▶ [DIRECTIONS]:
A complete, exact copy of the records is needed here.

▶ [DATASET RECORDS]:

Start of Block

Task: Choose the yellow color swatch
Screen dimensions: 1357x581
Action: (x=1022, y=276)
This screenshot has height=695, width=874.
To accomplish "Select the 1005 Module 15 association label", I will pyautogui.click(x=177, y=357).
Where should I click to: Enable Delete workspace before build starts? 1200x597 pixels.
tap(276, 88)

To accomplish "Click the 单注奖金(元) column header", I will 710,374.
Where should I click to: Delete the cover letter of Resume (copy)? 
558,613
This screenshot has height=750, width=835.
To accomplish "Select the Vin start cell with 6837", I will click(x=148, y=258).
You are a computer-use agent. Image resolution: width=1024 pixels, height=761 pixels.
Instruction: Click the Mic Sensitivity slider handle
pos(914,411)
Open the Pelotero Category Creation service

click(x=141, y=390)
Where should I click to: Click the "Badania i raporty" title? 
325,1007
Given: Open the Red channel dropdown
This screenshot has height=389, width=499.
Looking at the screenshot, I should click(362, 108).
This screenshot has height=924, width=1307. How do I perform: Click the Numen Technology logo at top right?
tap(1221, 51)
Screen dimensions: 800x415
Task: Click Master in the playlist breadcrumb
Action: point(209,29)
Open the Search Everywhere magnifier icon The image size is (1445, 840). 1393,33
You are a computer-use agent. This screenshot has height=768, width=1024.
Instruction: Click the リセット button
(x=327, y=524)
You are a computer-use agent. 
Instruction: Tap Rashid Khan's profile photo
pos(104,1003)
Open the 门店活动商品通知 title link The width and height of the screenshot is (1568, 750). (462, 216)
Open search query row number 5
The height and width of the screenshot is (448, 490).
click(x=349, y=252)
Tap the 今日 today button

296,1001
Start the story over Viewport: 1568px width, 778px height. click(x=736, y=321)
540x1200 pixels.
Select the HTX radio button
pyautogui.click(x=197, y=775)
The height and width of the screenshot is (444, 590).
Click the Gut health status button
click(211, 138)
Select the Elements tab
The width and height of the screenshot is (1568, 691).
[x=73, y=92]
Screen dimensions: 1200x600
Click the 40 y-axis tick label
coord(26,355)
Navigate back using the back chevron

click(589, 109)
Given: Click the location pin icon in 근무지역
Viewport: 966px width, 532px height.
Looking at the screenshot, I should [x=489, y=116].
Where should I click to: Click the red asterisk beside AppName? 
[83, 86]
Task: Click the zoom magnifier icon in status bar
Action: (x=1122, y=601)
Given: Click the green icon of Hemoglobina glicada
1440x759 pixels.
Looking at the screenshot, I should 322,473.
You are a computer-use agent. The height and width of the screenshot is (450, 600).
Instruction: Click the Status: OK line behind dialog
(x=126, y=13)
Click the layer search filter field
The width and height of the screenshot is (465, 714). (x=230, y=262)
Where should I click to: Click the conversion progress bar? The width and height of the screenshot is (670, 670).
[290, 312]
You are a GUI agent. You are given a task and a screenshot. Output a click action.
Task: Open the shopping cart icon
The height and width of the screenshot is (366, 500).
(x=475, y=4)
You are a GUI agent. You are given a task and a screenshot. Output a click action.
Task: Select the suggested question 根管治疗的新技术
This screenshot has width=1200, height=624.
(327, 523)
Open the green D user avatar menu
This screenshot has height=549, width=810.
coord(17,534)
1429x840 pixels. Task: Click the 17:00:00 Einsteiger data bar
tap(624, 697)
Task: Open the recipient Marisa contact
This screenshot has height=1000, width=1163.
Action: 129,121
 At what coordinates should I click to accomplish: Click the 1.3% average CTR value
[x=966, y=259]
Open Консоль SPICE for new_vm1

End of Block

▶ [RESPONSE TO THIS TASK]:
Task: Choose the yellow color swatch
Screen dimensions: 1357x581
Action: (x=1022, y=276)
This screenshot has height=695, width=874.
To accomplish "Select the 1005 Module 15 association label", I will pyautogui.click(x=177, y=357).
Where should I click to: Enable Delete workspace before build starts? 1200x597 pixels.
tap(276, 88)

To accomplish "Click the 单注奖金(元) column header", I will 710,374.
Where should I click to: Delete the cover letter of Resume (copy)? 
558,613
This screenshot has height=750, width=835.
To accomplish "Select the Vin start cell with 6837", I will click(x=148, y=258).
You are a computer-use agent. Image resolution: width=1024 pixels, height=761 pixels.
Instruction: Click the Mic Sensitivity slider handle
pos(914,411)
Open the Pelotero Category Creation service

click(x=141, y=390)
Where should I click to: Click the "Badania i raporty" title? 
325,1007
Given: Open the Red channel dropdown
This screenshot has height=389, width=499.
Looking at the screenshot, I should click(362, 108).
This screenshot has height=924, width=1307. How do I perform: Click the Numen Technology logo at top right?
tap(1221, 51)
Screen dimensions: 800x415
Task: Click Master in the playlist breadcrumb
Action: point(209,29)
Open the Search Everywhere magnifier icon The image size is (1445, 840). 1393,33
You are a computer-use agent. This screenshot has height=768, width=1024.
Instruction: Click the リセット button
(x=327, y=524)
You are a computer-use agent. 
Instruction: Tap Rashid Khan's profile photo
pos(104,1003)
Open the 门店活动商品通知 title link The width and height of the screenshot is (1568, 750). (462, 216)
Open search query row number 5
The height and width of the screenshot is (448, 490).
click(x=349, y=252)
Tap the 今日 today button

296,1001
Start the story over Viewport: 1568px width, 778px height. click(x=736, y=321)
540x1200 pixels.
Select the HTX radio button
pyautogui.click(x=197, y=775)
The height and width of the screenshot is (444, 590).
Click the Gut health status button
click(211, 138)
Select the Elements tab
The width and height of the screenshot is (1568, 691).
[x=73, y=92]
Screen dimensions: 1200x600
Click the 40 y-axis tick label
coord(26,355)
Navigate back using the back chevron

click(589, 109)
Given: Click the location pin icon in 근무지역
Viewport: 966px width, 532px height.
Looking at the screenshot, I should [x=489, y=116].
Where should I click to: Click the red asterisk beside AppName? 
[83, 86]
Task: Click the zoom magnifier icon in status bar
Action: (x=1122, y=601)
Given: Click the green icon of Hemoglobina glicada
1440x759 pixels.
Looking at the screenshot, I should 322,473.
You are a computer-use agent. The height and width of the screenshot is (450, 600).
Instruction: Click the Status: OK line behind dialog
(x=126, y=13)
Click the layer search filter field
The width and height of the screenshot is (465, 714). (x=230, y=262)
Where should I click to: Click the conversion progress bar? The width and height of the screenshot is (670, 670).
[290, 312]
You are a GUI agent. You are given a task and a screenshot. Output a click action.
Task: Open the shopping cart icon
The height and width of the screenshot is (366, 500).
(x=475, y=4)
You are a GUI agent. You are given a task and a screenshot. Output a click action.
Task: Select the suggested question 根管治疗的新技术
This screenshot has width=1200, height=624.
(327, 523)
Open the green D user avatar menu
This screenshot has height=549, width=810.
coord(17,534)
1429x840 pixels. Task: Click the 17:00:00 Einsteiger data bar
tap(624, 697)
Task: Open the recipient Marisa contact
This screenshot has height=1000, width=1163.
Action: 129,121
 At what coordinates should I click to accomplish: Click the 1.3% average CTR value
[x=966, y=259]
Open Консоль SPICE for new_vm1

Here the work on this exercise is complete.